Laju deforestasi di Sumatera Selatan terus berlangsung hingga saat ini. Banyak hutan rusak akibat illegal logging, perkebunan, pertanian, serta pertambangan.

Bagi Fikri MS, kerusakan hutan tersebut menimbulkan kebisingan [noice], kebisingan deforestasi. “Karya Artmosf merupakan kebisingan deforestasi yang berlangsung di Sumatera Selatan,” kata Fikri, setelah pertunjukan yang berlangsung sekitar 20 menit.

Orkestrasi yang dihadirkan yakni kebisingan dari chainsaw, eskavator, serta pohon tumbang dan jeritan-jeritan satwa di hutan.

Guna mencapai kebisingan tersebut, Fikri menggunakan Theremin Light dan LDR [Light Dependent Resistor], yang menghasilkan bunyi noice, menggambarkan tragedi di hutan.

“Saya berharap karya ini mampu membangun kesadaran pendengarnya untuk menjaga atau melestarikan hutan,” kata Fikri.

Selain Silo Siswanto dan Fikri MS, dalam Festival Panggung Kecil [PFK], pekerja seni yang menampilkan tema persoalan lingkungan adalah Sonia Anisah Utami dengan “Remembering Mother In The River” dalam bentuk tari.
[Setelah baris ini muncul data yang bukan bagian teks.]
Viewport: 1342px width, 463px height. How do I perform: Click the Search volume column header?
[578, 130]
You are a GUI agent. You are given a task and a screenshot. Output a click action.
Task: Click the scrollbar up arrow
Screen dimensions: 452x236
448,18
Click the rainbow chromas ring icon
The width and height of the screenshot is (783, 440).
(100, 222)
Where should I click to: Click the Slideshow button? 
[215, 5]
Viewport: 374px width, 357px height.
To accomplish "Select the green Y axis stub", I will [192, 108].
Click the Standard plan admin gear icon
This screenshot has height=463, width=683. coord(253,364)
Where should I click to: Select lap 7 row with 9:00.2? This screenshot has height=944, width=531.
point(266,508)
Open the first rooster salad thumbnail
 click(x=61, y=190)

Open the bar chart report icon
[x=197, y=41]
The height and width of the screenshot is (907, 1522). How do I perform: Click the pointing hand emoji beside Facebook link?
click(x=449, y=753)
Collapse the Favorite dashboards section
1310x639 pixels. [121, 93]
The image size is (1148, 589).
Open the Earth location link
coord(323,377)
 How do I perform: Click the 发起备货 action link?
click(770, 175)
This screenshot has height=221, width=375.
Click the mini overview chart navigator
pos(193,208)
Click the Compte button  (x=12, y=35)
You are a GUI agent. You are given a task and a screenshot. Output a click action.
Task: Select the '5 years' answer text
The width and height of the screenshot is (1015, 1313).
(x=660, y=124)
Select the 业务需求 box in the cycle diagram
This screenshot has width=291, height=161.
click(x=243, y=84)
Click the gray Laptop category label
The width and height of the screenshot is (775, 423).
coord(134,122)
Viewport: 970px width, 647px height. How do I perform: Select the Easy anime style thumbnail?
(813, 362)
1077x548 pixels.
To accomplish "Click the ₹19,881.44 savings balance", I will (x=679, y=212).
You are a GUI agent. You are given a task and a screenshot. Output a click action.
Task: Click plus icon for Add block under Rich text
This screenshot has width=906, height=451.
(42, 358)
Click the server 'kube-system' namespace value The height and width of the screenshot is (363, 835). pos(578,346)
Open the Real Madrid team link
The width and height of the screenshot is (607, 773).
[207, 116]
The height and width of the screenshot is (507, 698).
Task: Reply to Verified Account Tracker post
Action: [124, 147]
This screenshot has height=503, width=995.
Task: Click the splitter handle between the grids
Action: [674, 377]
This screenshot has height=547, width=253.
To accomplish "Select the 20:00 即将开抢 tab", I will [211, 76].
Ada juga sastra tutur Sardundun [Pasemah] yang ditampilkan Fadil Semende, Atta Show yang menampilkan musikalisasi puisi bertemakan rawa, monolog “Hula Hope Hole” oleh Kristian Padmasari, serta Teater Doel Moelok oleh Randi.

Berikutnya, pantomim oleh Palembang Mime Club, “Kelabu di Kepala Anwar” oleh Komunitas Kota Kata, “Alif dan Nun” oleh Teater Teriax, “Sepotong Tubuh Kembangan” oleh Studi Teater, dan Teater Potlot yang menampilkan “Inscribe Body”.